An attentive audience in Owens Auditorium March 12 was rewarded with an extraordinarily satisfying concert by the Stuttgart Chamber Orchestra under the vital direction of the noted composer-conductor Dennis Russell Davies. The well-chosen program allowed a full display of the orchestra as a group as well as its individual strengths. Perfect intonation and precise attacks were the order of the evening. Balances among the sections were ideal, and the choices of dynamics were as sensitive as they were marvelous. Most heartening of all was the palpable sense of the sheer joy of music making. Despite the rigors of touring there was no perception of anyone just dutifully fiddling along on professional autopilot without real engagement with the compositions. It is too bad the otherwise very full program notes did not list the orchestra personnel so the many solos could be fully credited.Two horns, two oboes and a harpsichordist joined the nineteen strings for the opening Symphony No. 65, in A Major, composed by the forty-year-old Franz Joseph Haydn in 1772. This is one of several symphonies that were probably adapted from incidental music originally composed for plays.
Davies' interpretation of what H.C. Robbins Landon (in notes for Dorati's Haydn recordings) calls the "weird repeated violin quavers," near the beginning of the Andante, revealed them as one of Haydn's jokes. In the Minuet, "the composer wrote one passage in the usual 3/4 meter," Landon reminds us (in notes for Sony KS 53985), "but it sounds like 4/4 because of... off-beat [s] forzati ." The horns and oboes blended beautifully in the opening Vivace, and they brought out the lusty spirit of the Hunt in the brilliant Finale, again described by Landon (SK 53985) as "one of the first of the composer's famous hunting movements, featuring the French Horns as solo instruments."
As a reviewer, I have listened to a number of recordings of Glass's music - symphonies, the Violin Concerto, the two String Quartets - and have heard a number of works in live concerts, including an all-Glass organ recital on Charleston's Piccolo Spoleto Series. From all that, I have a certain affection for the organ version of "Mad Rush" only - it is short and doesn't overstay its welcome. Although Davies is one of the foremost advocates and interpreters of the composer, the presenters, knowing the parameters of their audience well, wisely talked the visiting ensemble out of playing a piece by Glass, and instead of something with "minimal" interest to the Pinehurst subscribers, there was, instead, a scintillating performance of Bela Bartók's Divertimento for Strings, Sz.113. Written in only fifteen days in Basel, Switzerland, while he was staying with its dedicatee, Paul Sacher, this has to be one of the composer's most good-humored pieces. Paul Griffiths, in notes for DGG 445825, says the composer described it as "first movement sonata form, second movement approximately ABA, third movement rondo like." It abounds with the composer's sublimation of folk styles, with frequent changes of meter. In an homage to the old concerto grosso form, the first chair players - and especially the concertmaster, principal second violinist, and principal violist - frequently function as a concertante set against the ripieno. Even the principal double bassist had several solos - nearly as many as the principal cellist did. Grins of delight showed the sheer joy of the players as they carried out what Griffiths says are the "games of canon and inversion (that) contribute much to the music's playfulness."
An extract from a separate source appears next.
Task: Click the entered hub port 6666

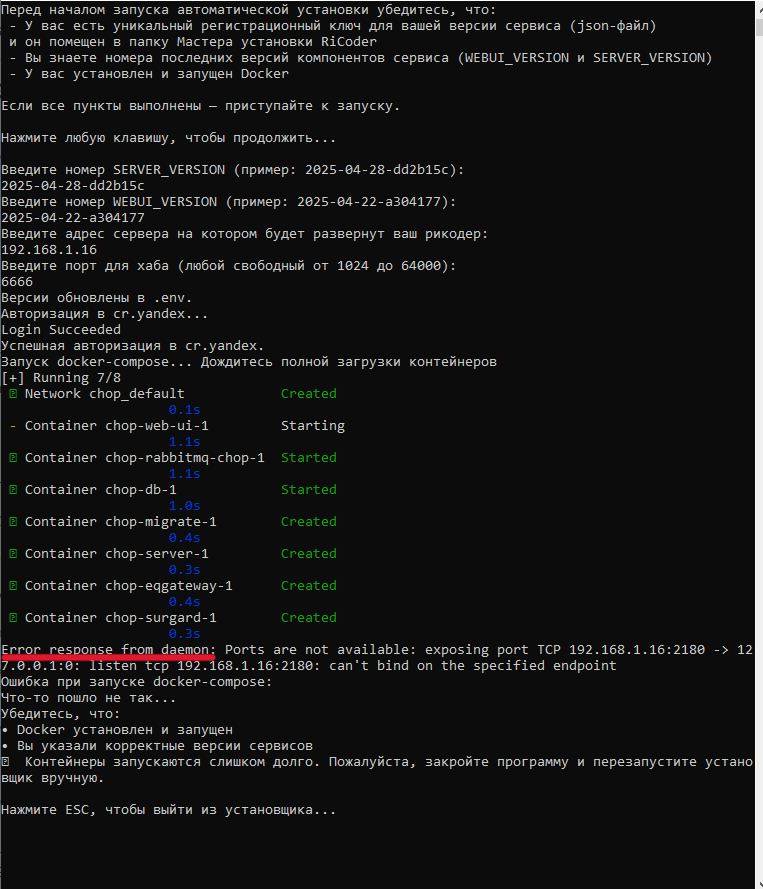Action: click(x=17, y=282)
Tchaikovsky's well-known and frequently-performed Serenade in C for Strings, Op. 48, brought the concert to a delightful conclusion. I cannot imagine this work being better played. Davies totally avoided a heavy lushness, string articulation and phrasing were ideal, and the rhythms were taut and well sprung. The Elegie was a pearl beyond price. Area presenters need look no further when seeking a great chamber orchestra. I'm sure the presence of a master conductor at the helm did not hurt either.